[What this task involves]: Can you give everything from "Task: Click inside the Data code editor" down to "Where should I" again with "Firefox" swapped for "Chrome" and nothing else changed, leaving the pictures out?

[Data in this exercise]:
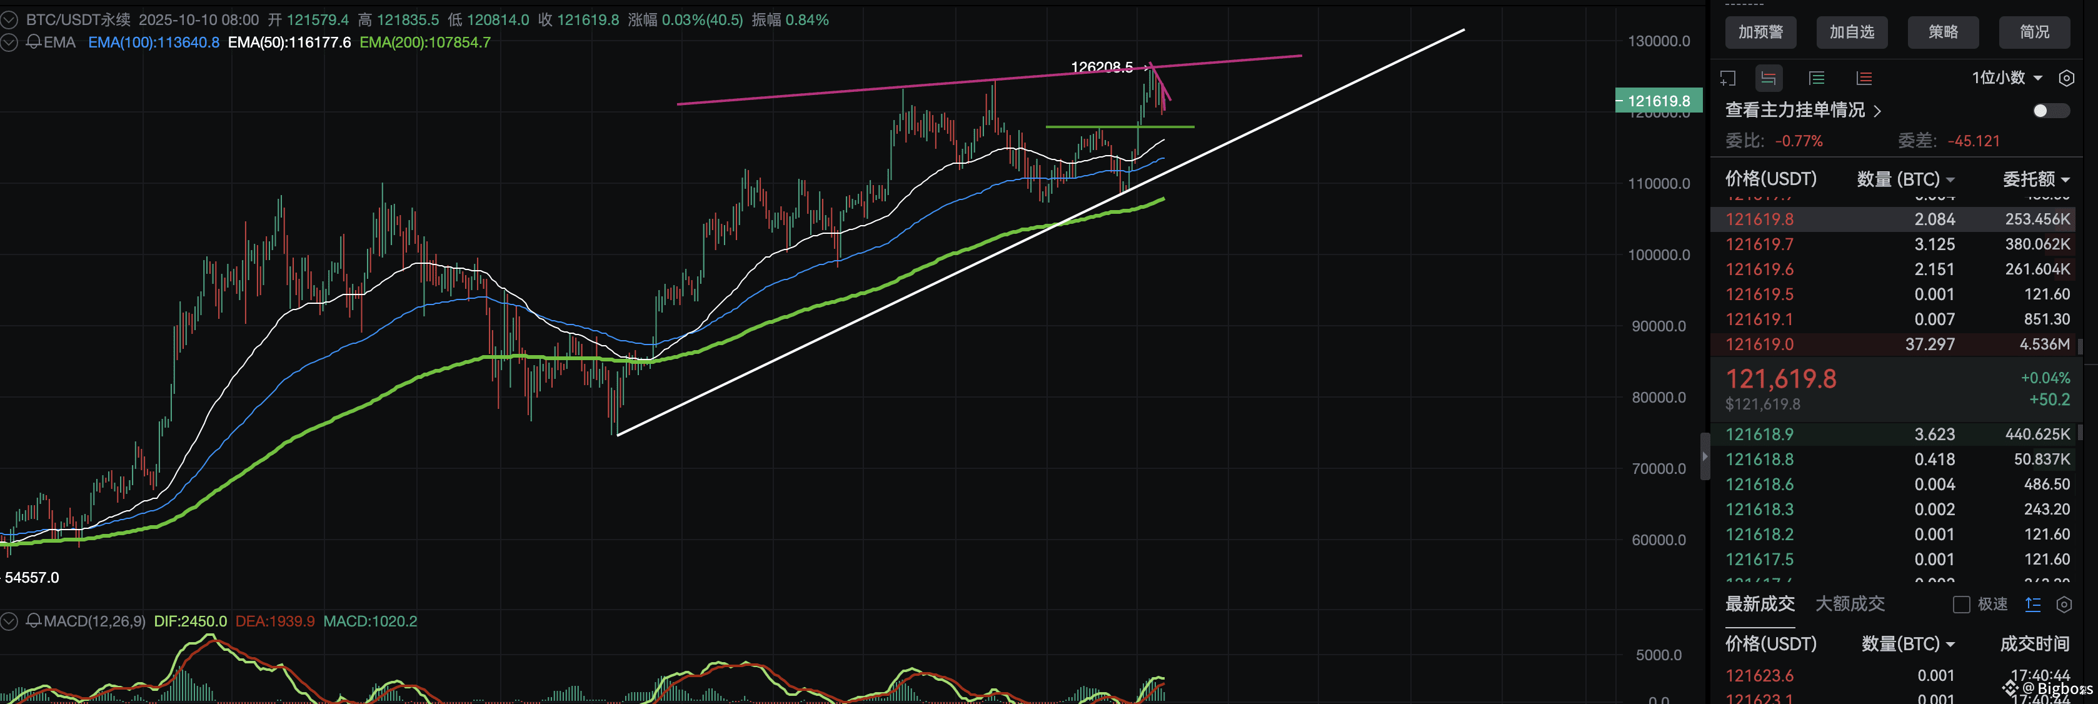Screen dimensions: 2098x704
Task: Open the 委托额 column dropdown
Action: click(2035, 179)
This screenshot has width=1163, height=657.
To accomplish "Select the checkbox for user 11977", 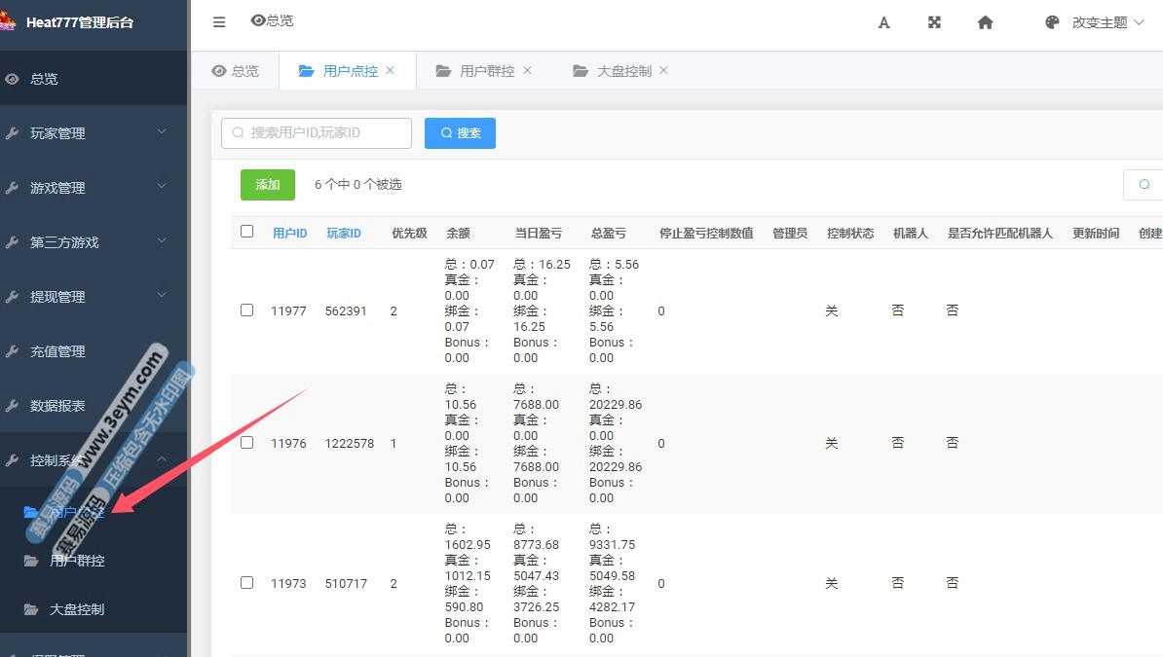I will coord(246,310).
...
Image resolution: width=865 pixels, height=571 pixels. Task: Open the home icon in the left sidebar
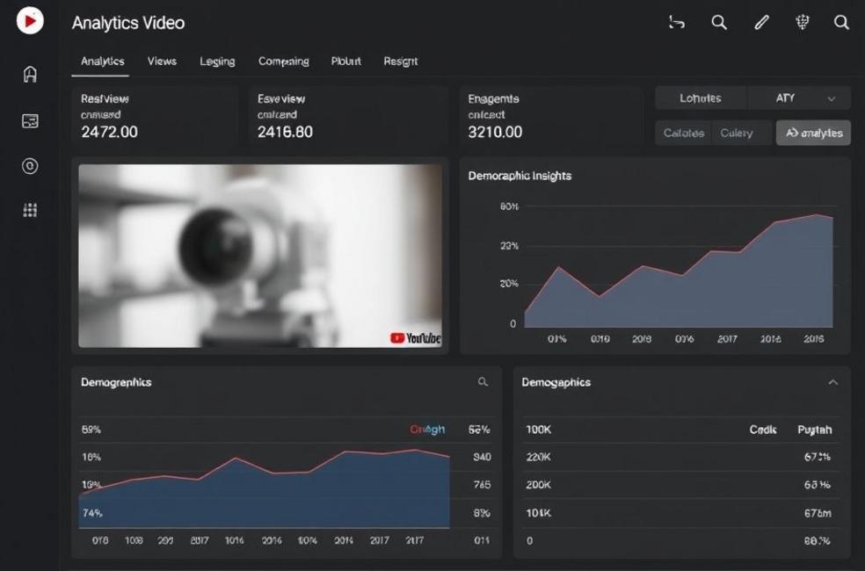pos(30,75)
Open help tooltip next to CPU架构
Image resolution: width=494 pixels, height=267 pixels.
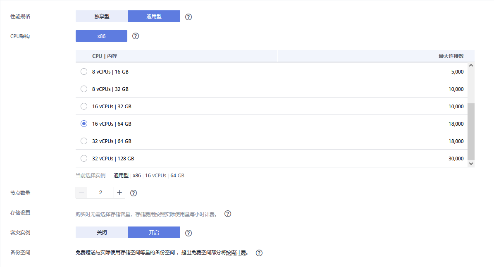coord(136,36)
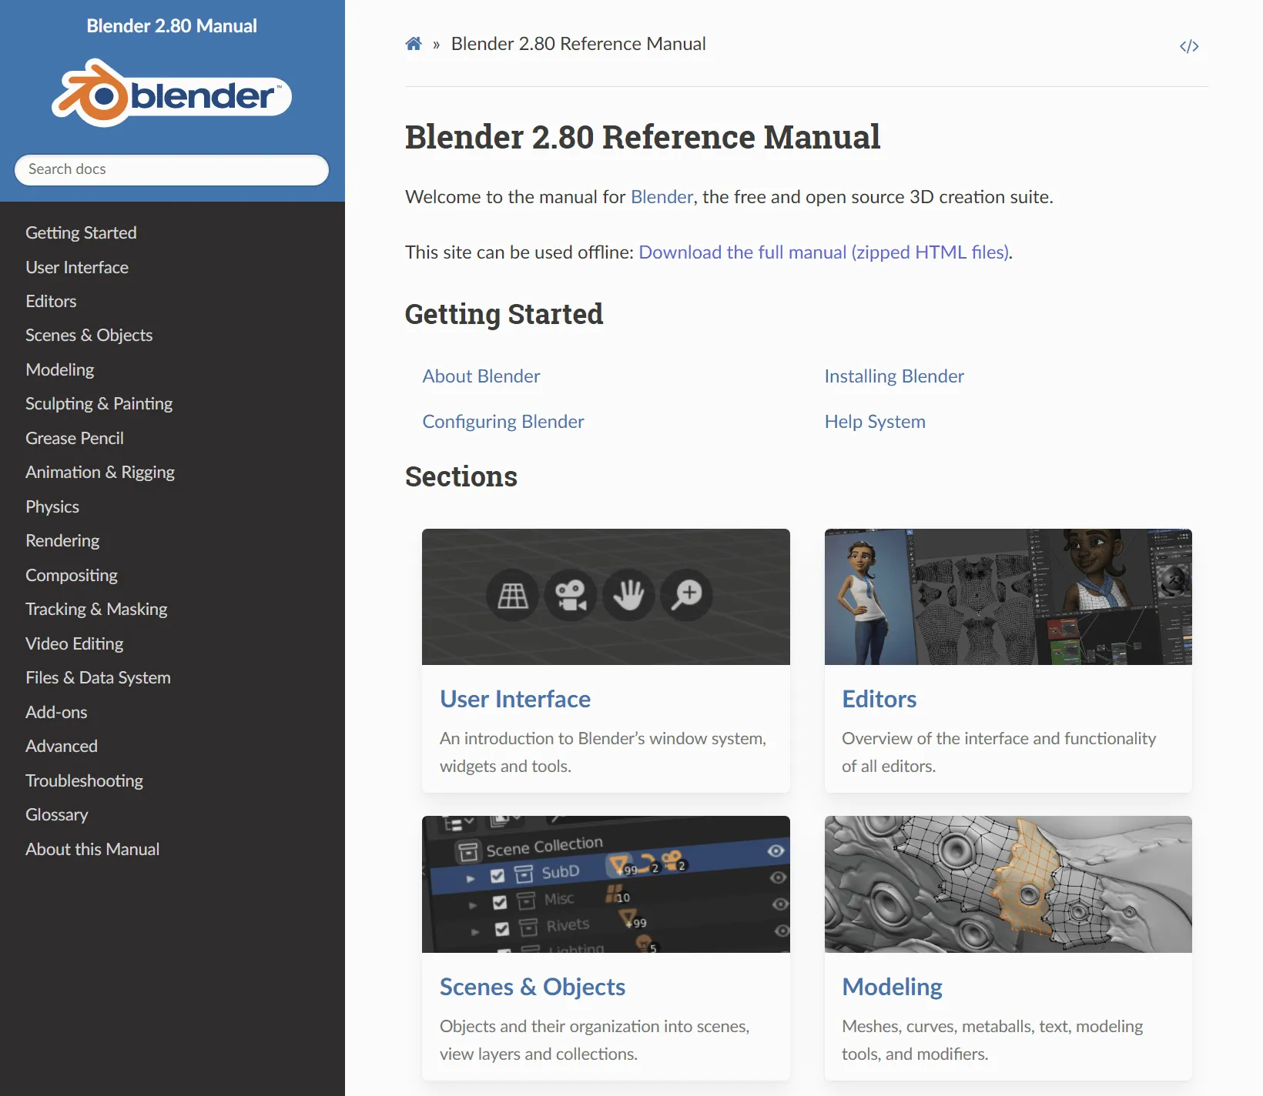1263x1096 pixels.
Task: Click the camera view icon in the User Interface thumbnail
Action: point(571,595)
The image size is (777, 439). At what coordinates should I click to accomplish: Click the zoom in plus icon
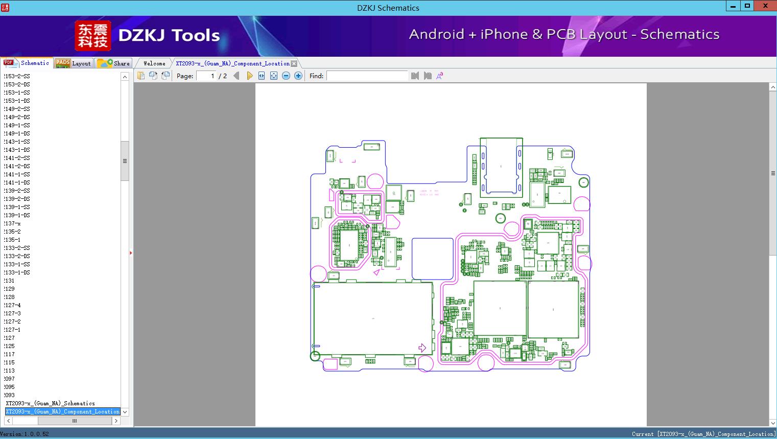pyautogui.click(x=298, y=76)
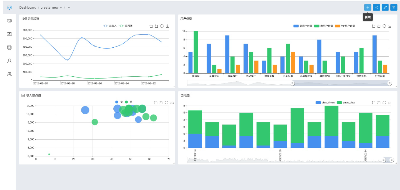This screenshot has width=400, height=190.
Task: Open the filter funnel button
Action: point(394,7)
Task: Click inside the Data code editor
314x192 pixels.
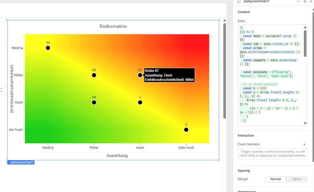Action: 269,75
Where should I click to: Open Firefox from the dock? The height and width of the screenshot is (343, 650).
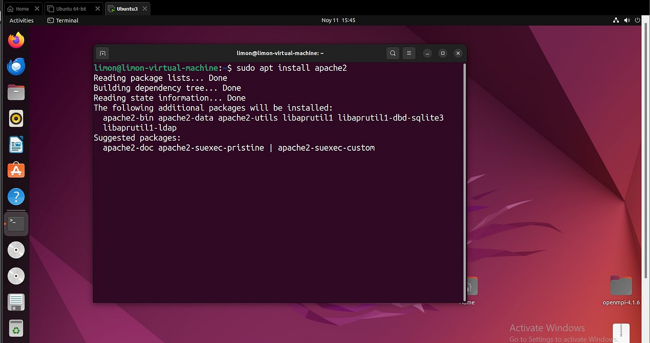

[Solution for this problem]:
Task: Click inside the Data code editor
314x192 pixels.
Action: 269,75
Where should I click to: Open Chrome from the dock? The height and width of the screenshot is (343, 650).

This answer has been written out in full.